Document excerpt:
————

Praise for the plan came from businesses catering to cycling, rafting and other outdoor pursuits, sportsmen, wildlife advocates and environmentalists.
Conservationists called the planning process "the gold standard" for how to conduct energy development on landscapes cherished for scenery and recreation.
"Energy development on public lands does not have to come at the expense of protecting our national parks," said David Nimkin of the National Parks Conservation Association.
The "comprehensive process" behind the plan made it clear, he said, that Moab's citizens and business support protecting Arches and Canyonlands. " Had oil and gas interests been given unrestrained access to lands adjacent to these parks, it would have had a massive impact on park visitors' wilderness experience and the quality of their air and water."
Former Moab City Councilwoman Kristin Peterson said the plan will safeguard her town's $263 million tourism economy. More than 2 million people visit the planning area each year.
"I am proud to know that going forward we will be taking a landscape-level and balanced approached to land management here in Moab so we can preserve these special places for generations to come," said Peterson, owner of the guide service Rim Tours. "This gives me confidence our recreation economy can continue to provide both jobs for locals and unique experiences for our visitors."
Also this week, the BLM released four alternatives for its San Rafael Desert MLP, covering 524,854 acres to the west of Canyonlands, covering parts of Wayne and Emery counties.
The Moab plan does not affect lands that are already under lease about a third of the area, totaling 228,00 acres. Nor does the plan impose restrictions on 161,000 acres of state trust, private and split-estate lands within the planning area, although officials say the plan's restrictions could effectively eliminate development on these non-federal lands.
"If sufficient BLM lands are not available for oil and gas development in a particular area to constitute a viable economic unit, the in-held state trust lands will be rendered undevelopable," wrote LaVonne Garrison, SITLA's minerals director, in that agency's protest.

————

Stored data:
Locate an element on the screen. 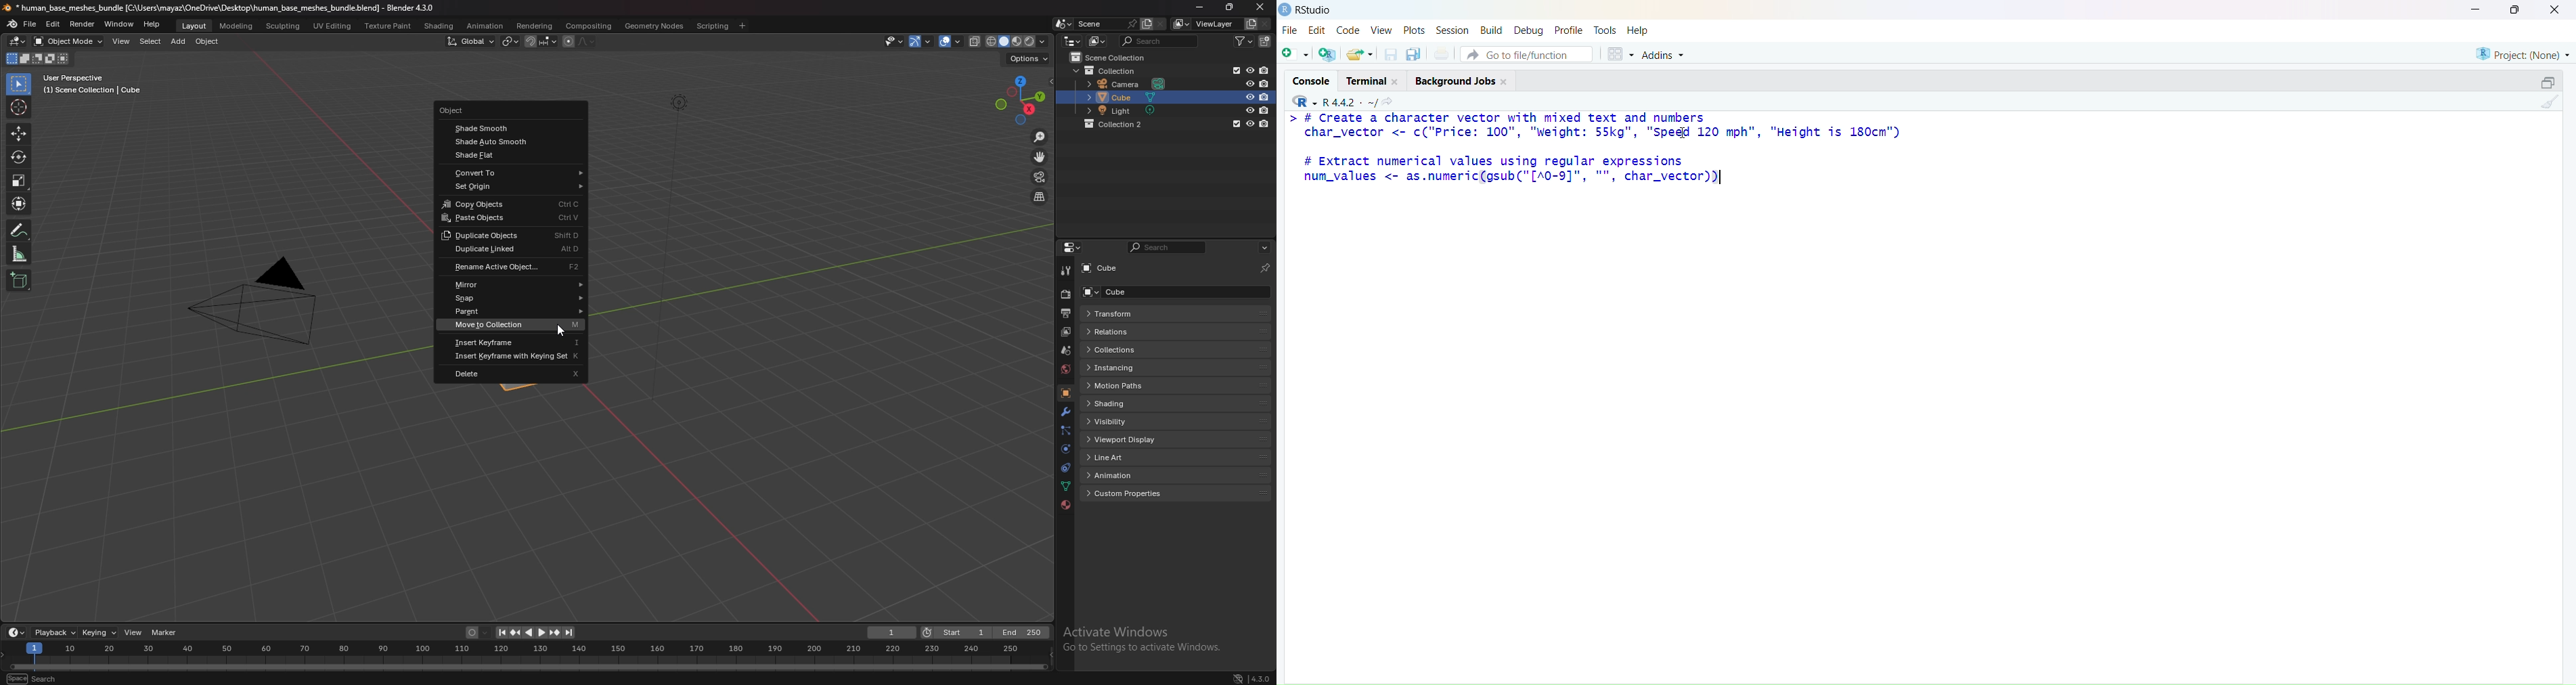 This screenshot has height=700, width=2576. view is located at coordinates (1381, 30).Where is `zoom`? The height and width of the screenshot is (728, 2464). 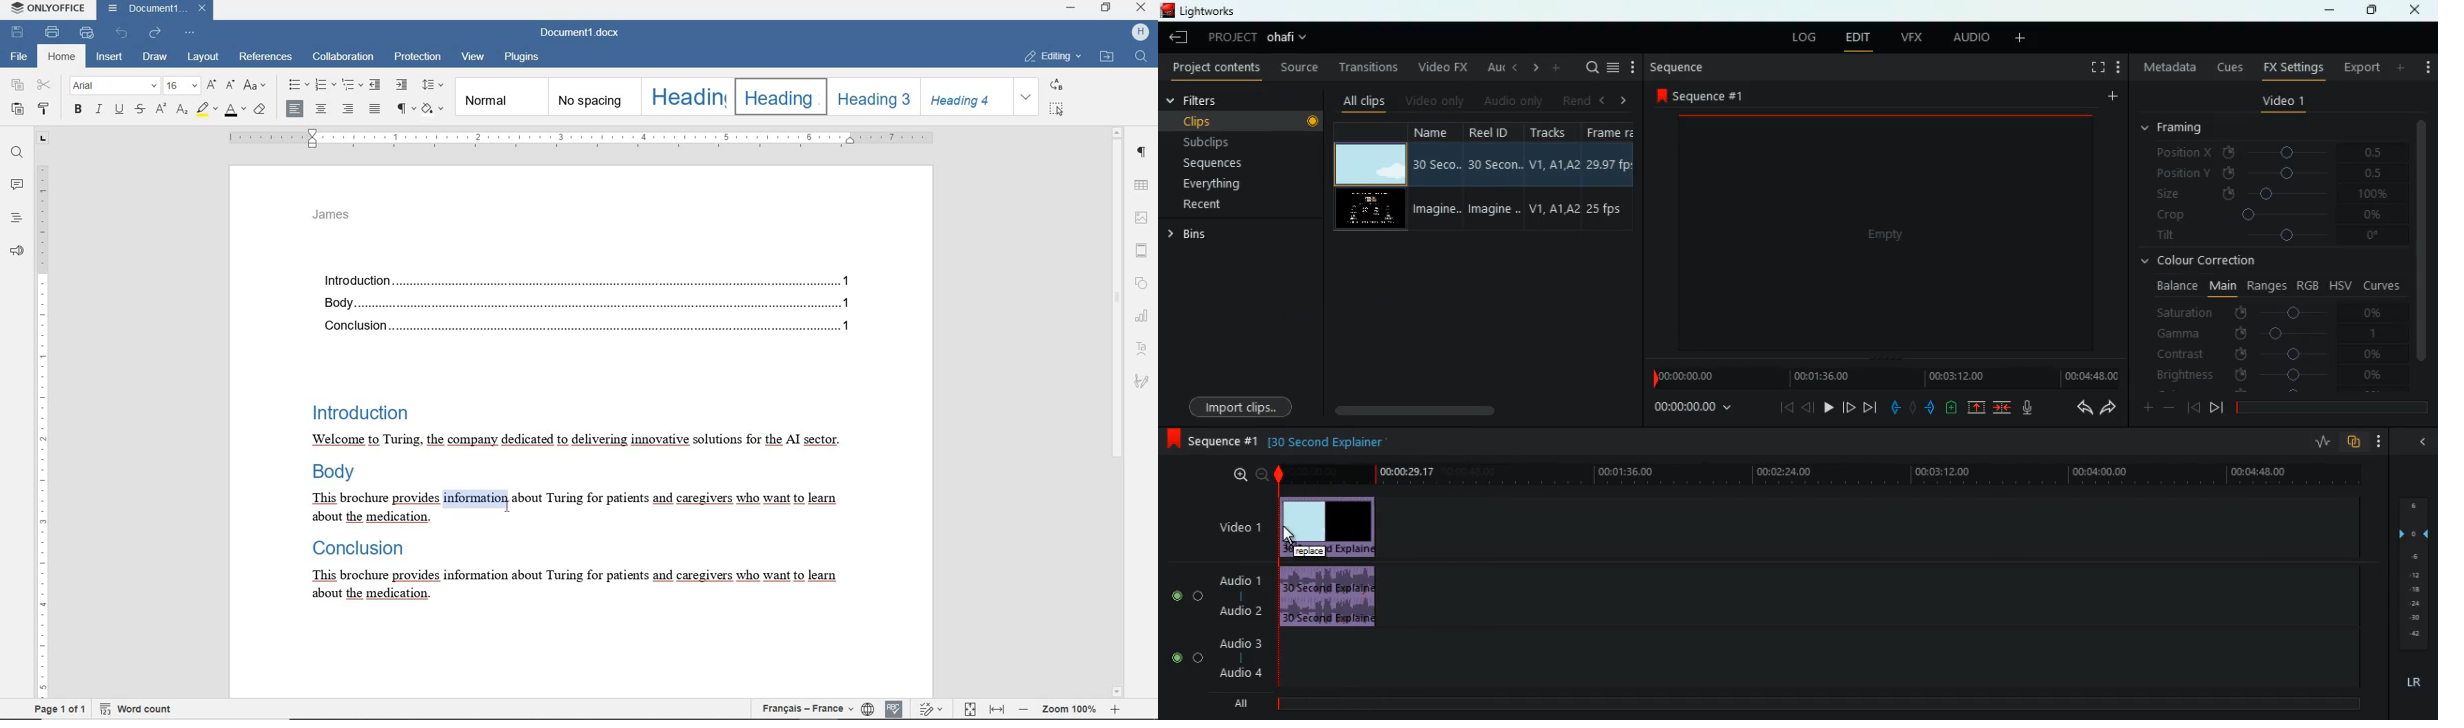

————

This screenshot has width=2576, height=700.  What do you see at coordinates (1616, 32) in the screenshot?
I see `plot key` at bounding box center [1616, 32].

————

Your tasks:
[a] Decide whether each statement below agrees with the article on the Moab plan. Answer yes or no for each, and quote the words of the article that decide it.
(i) More than 2 million people visit the planning area each year.
(ii) The San Rafael Desert MLP covers lands to the east of Canyonlands.
(iii) The Moab plan imposes restrictions on 161,000 acres of state trust, private and split-estate lands.
[b] Return everything in the article on the Moab plan from "Also this week, the" down to "these non-federal lands.".
[c] Resume the article on the Moab plan, writing on from its final sentence.

Results for each task:
[a]
(i) Yes: "More than 2 million people visit the planning area each year."
(ii) No: "covering 524,854 acres to the west of Canyonlands"
(iii) No: "Nor does the plan impose restrictions on 161,000 acres of state trust, private and split-estate lands within the planning area"

[b]
Also this week, the BLM released four alternatives for its San Rafael Desert MLP, covering 524,854 acres to the west of Canyonlands, covering parts of Wayne and Emery counties.
The Moab plan does not affect lands that are already under lease about a third of the area, totaling 228,00 acres. Nor does the plan impose restrictions on 161,000 acres of state trust, private and split-estate lands within the planning area, although officials say the plan's restrictions could effectively eliminate development on these non-federal lands.

[c]
Gov. Gary Herbert's office claimed the plan conflicts with the San Juan County Energy Zone, established by the Legislature in 2015, which prioritizes "efficient and responsible development of energy and mineral resources" for much of the county.
In its own protest, the county said the plan violates federal law for failing to support commerce and economic development and multiple use of public lands.
The protests also claimed the plan negates the effort that went into revising the resource management plan for the Moab area. The BLM finalized this revision and revisions to five other Utah resource management plans during the waning weeks of President George W. Bush's administration in late 2008, triggering controversy and litigation that persists to this day.
The BLM said minerals covered with "no surface occupancy" stipulations can be accessed through horizontal drilling and flexibility built into the plan, which could allow for exemptions if drilling can be done in ways that don't degrade an area's scenery. However, the state argued the BLM overestimated the reach of directional drilling in this area's complicated geology and underestimated the per-well cost to drill.
The state was also incensed with the BLM's decision to segregate of potash and energy leasing. It would be appropriate, perhaps even more responsible, to extract these two resources from the same tracts, but the plan would make that impossible.